**Work instruction**
Give the number of lines below that contain "agent", with no other output.
* * * *
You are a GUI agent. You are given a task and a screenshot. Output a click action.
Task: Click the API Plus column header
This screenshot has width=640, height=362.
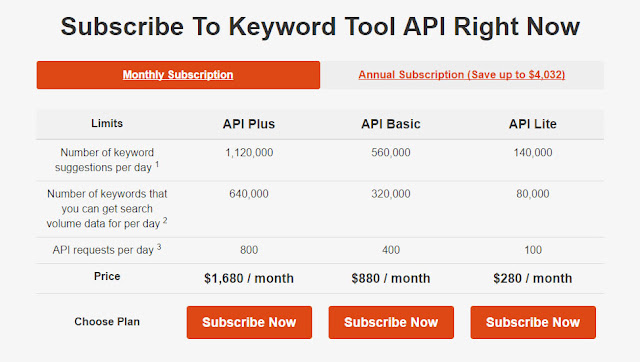click(x=249, y=124)
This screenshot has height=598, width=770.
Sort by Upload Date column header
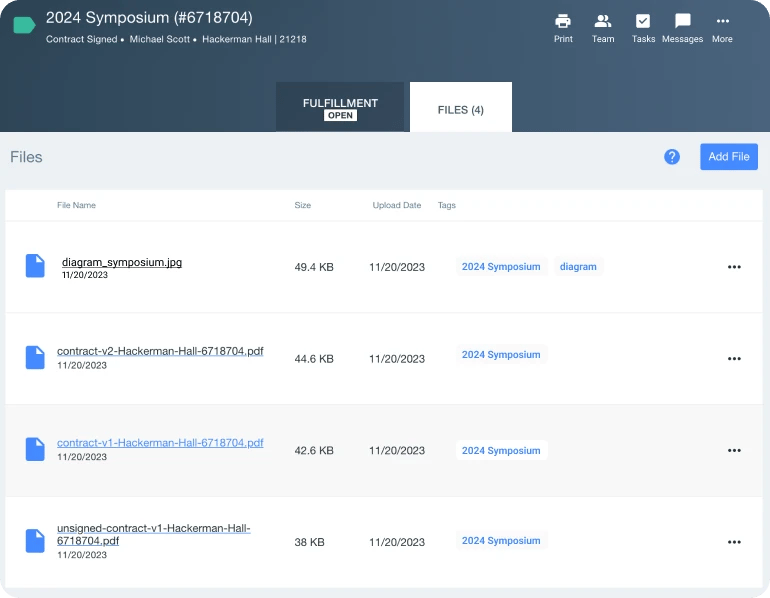pos(396,205)
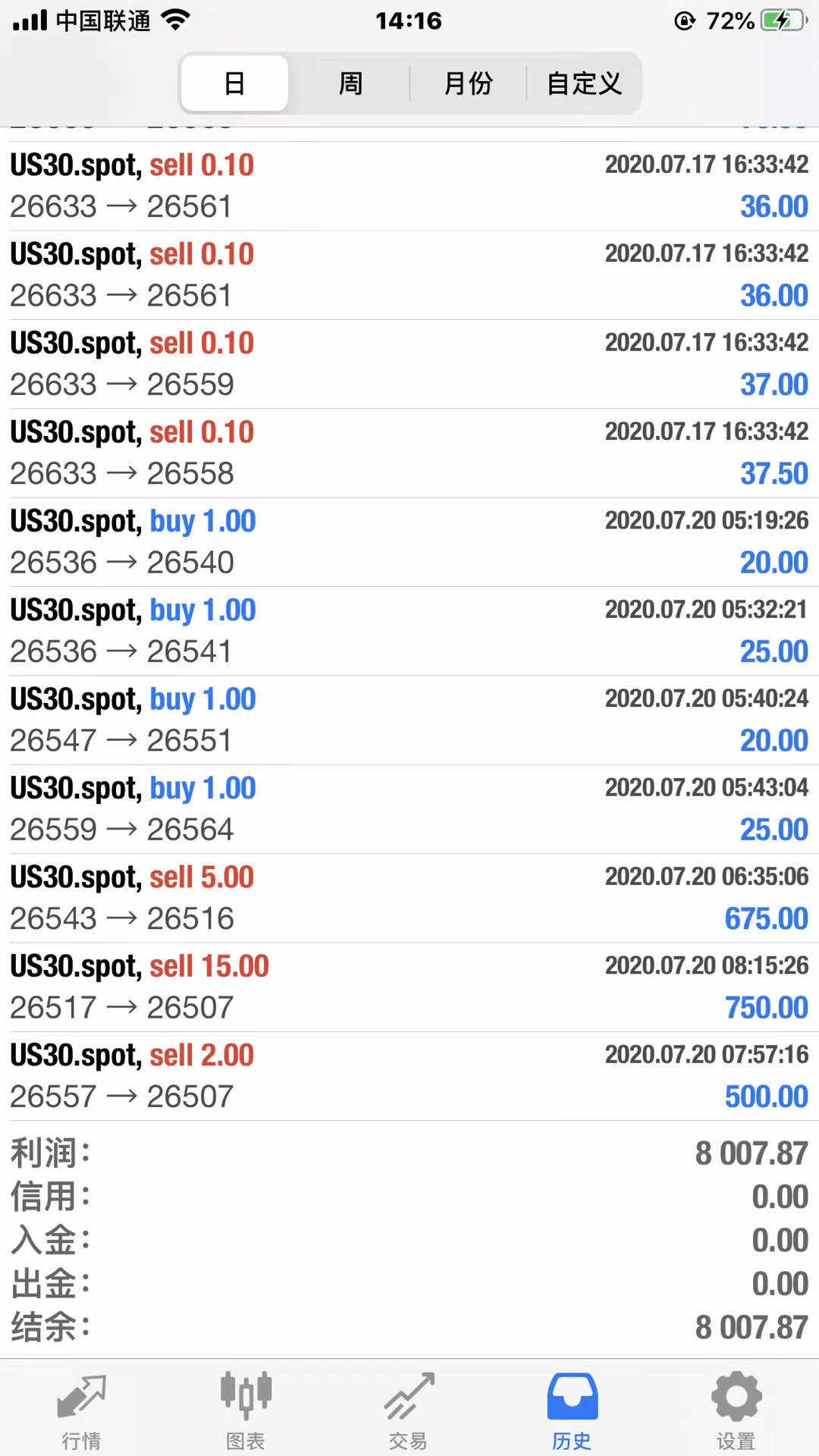Tap the 利润 profit summary row
The image size is (819, 1456).
[x=410, y=1153]
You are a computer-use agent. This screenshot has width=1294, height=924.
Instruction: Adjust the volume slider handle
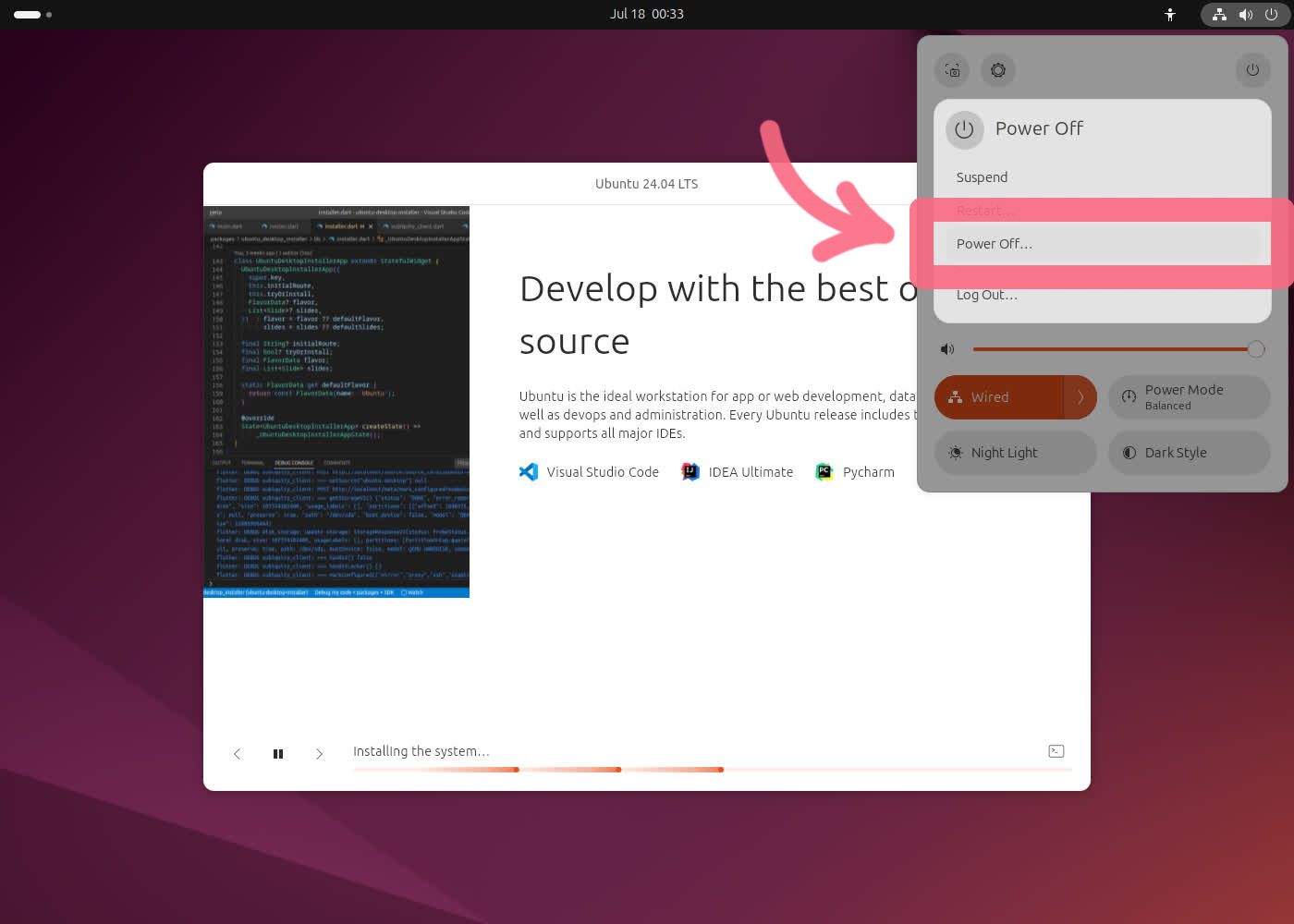click(x=1255, y=349)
* * * *
**Answer to this exercise**
2